本発明は従来技術では不可能であったガラス繊維束の多数本供給を可能にし、具体的には2000本以上の強化繊維を供給し、更に樹脂の劣化を起こさず、生産性を向上させ、安価に高強度・高弾性率の圧縮成形用材料を提供しようとするものである。
【0019】
【課題を解決するための手段】
上記の目的を達成するために本発明は、第1に強化繊維と熱可塑性樹脂により構成される繊維強化熱可塑性樹脂複合材料であって、繊維体積含有率が30〜60%、平均繊維長が20〜100mm、任意の断面において強化繊維が同一の繊維軸方向を有する最小単位に含まれるガラス繊維の本数が2000本以上10000本以下であること、第2に面内の弾性波の伝播速度が3000m/sec以上4500m/sec以下であり、その角度依存による標準偏差が100m/sec以下であること、第3に熱可塑性樹脂の融点よりも高い温度に加熱した際に、強化繊維のスプリングバックを生じないことを特徴とする圧縮成形用材料を提供するものである。

• _作業内容_
1. 本文抜粋によると、この圧縮成形用材料の繊維体積含有率はどの範囲ですか。
2. すべての記録で「Screen dimensions」を「Screen size」に置き換え、ほかの部分は変えずに記録をもう一度書いてください。画像は解答に含めないでください。
記録は本文抜粋とは関係がありません。

• _与えられたデータ_

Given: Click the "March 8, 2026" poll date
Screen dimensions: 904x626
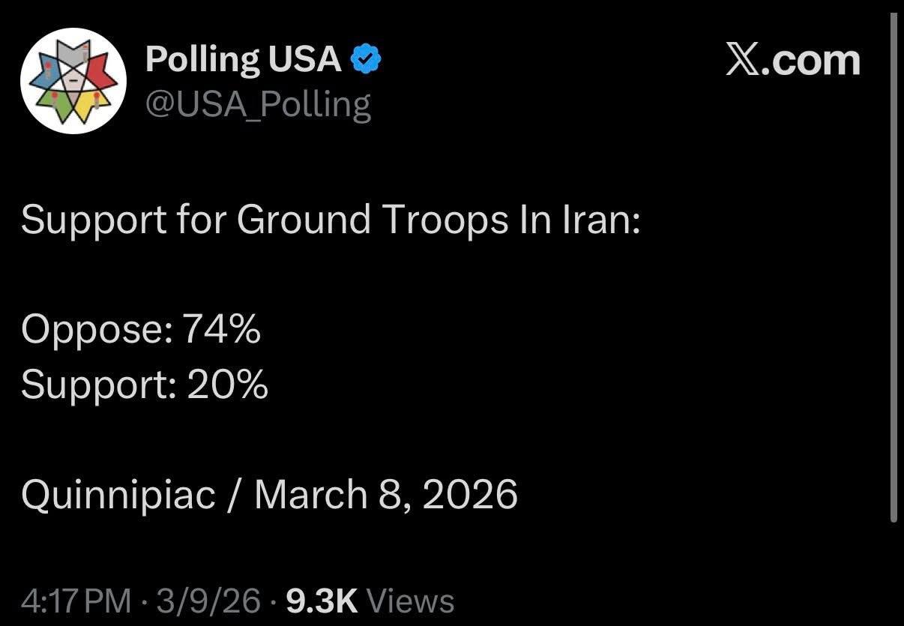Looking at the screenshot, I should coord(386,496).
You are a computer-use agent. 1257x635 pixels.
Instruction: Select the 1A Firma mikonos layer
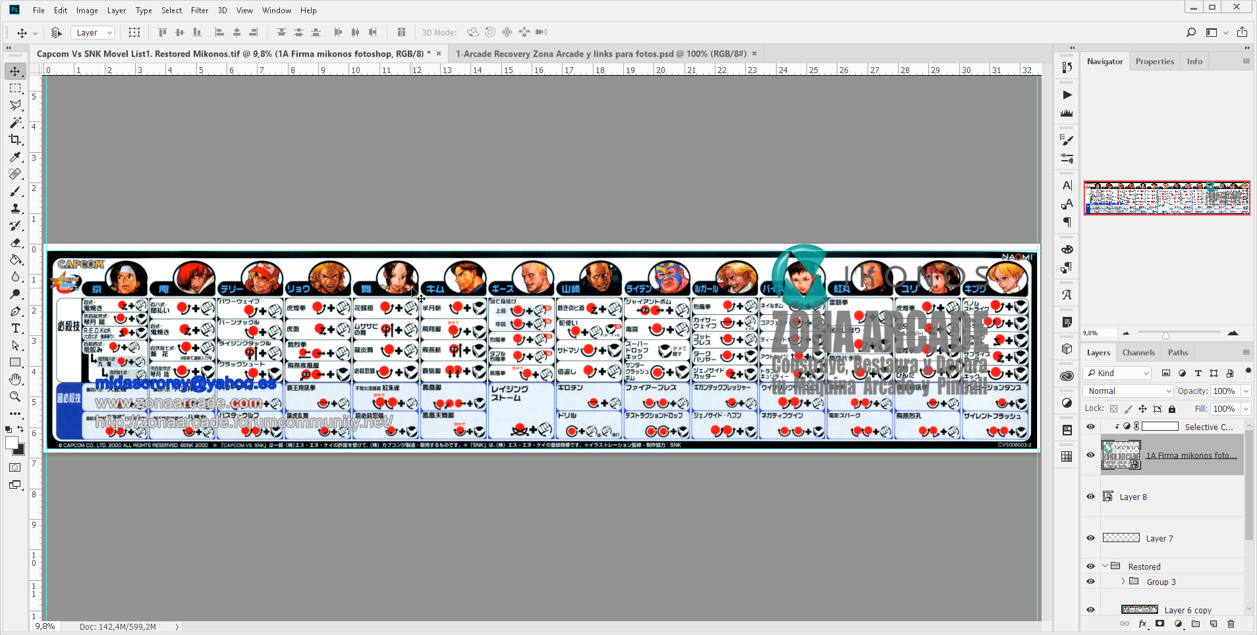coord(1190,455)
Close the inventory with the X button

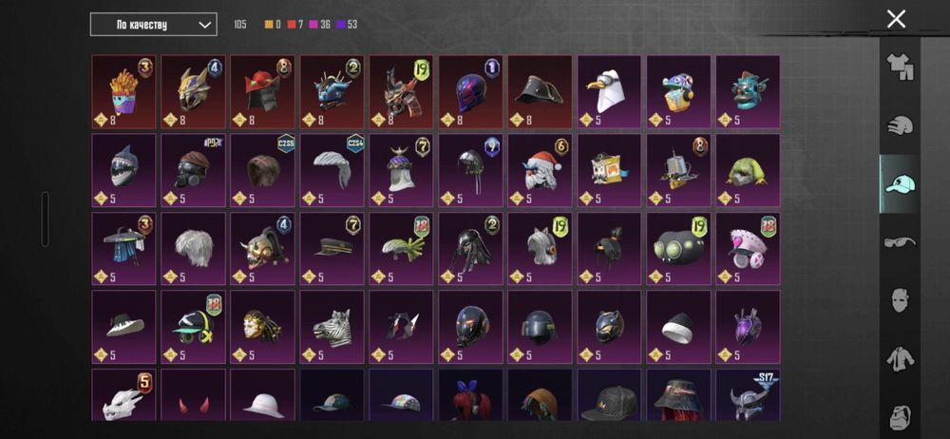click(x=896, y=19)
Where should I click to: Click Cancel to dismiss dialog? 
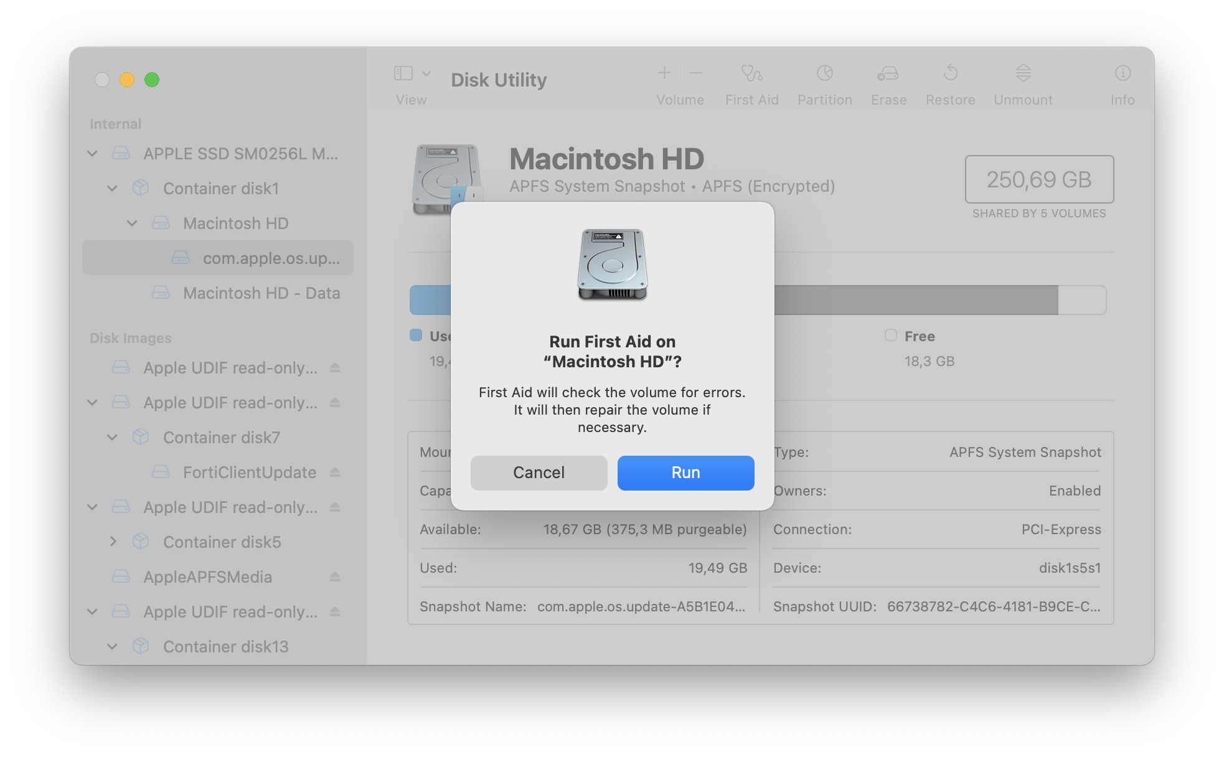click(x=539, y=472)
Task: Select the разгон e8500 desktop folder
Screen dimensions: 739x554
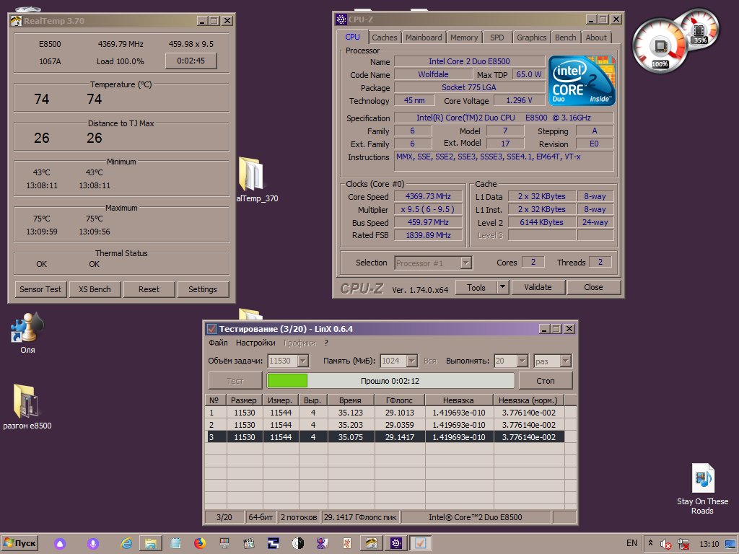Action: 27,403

• _解答一覧_
1. 繊維体積含有率は30〜60%です。

2.
Given: Click the "March 8, 2026" poll date
Screen size: 904x626
Looking at the screenshot, I should coord(386,496).
You are a computer-use agent. 1257x635 pixels.
Instruction: Select the 1A Firma mikonos layer
coord(1190,455)
Close the inventory with the X button

click(x=896, y=19)
Where should I click to: Click Cancel to dismiss dialog? 
click(x=539, y=472)
Task: Select the разгон e8500 desktop folder
Screen size: 739x554
Action: 27,403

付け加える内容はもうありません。